In Buncombe County, we’ve raised these issues with our local government. The burden is on them to fix what’s wrong. If they are serious about repairing the harm caused by decades of inequitable and unfair practices, they need to correct this misplaced welfare for the wealthiest folks in our county. We’re distributing over $5,000,000 every year in tax breaks to the richest people in our community—this isn’t the Feds, the U.S. Congress, or even the state legislature—these are decisions made at the local level, by elected officials who live here in Buncombe County.
This same government earned praise in 2020 for being among the first local governments in the U.S. to pass a resolution acknowledging the deep damage of racial inequity and calling for reparative solutions. If they are now going to live up to the resolution’s rhetoric, they can start by addressing the problems I’ve pointed out here. Otherwise, they may as well hit the delete button on that resolution.
Joseph "Joe" Minicozzi is the principal of Urban3 and an urban planner imagining new ways to think about and visualize land use, urban design, and economics.

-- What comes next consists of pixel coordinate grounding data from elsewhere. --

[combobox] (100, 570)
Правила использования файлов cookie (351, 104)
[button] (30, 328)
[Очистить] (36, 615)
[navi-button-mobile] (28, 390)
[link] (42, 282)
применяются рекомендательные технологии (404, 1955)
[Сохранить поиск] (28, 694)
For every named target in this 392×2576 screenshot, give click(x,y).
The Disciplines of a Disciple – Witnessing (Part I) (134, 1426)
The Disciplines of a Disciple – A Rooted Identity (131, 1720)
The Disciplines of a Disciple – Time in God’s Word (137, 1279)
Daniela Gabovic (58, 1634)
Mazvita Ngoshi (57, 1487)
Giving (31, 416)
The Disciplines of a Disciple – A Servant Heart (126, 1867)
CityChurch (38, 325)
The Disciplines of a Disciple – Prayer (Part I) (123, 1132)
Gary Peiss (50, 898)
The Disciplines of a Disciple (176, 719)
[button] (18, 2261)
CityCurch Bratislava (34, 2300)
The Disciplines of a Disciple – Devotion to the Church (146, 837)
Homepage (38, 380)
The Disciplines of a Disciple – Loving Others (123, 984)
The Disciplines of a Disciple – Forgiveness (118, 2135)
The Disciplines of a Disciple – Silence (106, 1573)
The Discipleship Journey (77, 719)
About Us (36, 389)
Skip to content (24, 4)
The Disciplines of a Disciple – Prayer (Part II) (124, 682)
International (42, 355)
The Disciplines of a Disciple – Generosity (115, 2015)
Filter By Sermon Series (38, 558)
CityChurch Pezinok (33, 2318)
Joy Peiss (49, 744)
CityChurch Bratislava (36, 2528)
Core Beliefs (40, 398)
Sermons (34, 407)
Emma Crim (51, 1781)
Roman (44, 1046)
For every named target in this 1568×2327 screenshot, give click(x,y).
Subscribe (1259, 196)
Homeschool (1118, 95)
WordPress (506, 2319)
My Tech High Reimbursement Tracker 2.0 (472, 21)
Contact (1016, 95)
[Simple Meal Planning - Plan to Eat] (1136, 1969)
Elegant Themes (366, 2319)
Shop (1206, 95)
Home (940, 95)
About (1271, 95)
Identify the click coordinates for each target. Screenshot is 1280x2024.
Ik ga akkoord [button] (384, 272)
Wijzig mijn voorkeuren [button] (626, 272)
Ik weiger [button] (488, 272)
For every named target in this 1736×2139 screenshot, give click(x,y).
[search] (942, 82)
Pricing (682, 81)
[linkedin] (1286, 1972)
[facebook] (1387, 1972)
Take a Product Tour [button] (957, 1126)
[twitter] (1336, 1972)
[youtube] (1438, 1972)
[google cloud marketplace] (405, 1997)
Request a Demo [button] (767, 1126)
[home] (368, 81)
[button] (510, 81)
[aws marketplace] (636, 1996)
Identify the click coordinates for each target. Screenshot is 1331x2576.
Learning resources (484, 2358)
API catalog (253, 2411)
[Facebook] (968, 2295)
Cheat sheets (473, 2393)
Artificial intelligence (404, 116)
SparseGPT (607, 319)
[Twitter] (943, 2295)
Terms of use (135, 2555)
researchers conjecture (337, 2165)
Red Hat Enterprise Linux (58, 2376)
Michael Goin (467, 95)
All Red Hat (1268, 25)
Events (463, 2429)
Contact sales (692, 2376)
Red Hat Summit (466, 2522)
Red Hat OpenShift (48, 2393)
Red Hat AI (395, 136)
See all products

Joe founded Urban3 to explain and visualize market dynamics created by tax and land use policies. His award-winning analytic tools have garnered national attention in Planetizen, The Wall Street Journal, Planning, New Urban News, Realtor, Atlantic Cities and the Center for Clean Air Policy's Growing Wealthier report. He holds a Bachelor of Architecture from the University of Miami and Master of Architecture and Urban Design from Harvard University. In 2017, Joe was recognized as one of the 100 Most Influential Urbanists of all time. He is a founding member of the Asheville Design Center, a non-profit community design center dedicated to creating livable communities across Western North Carolina.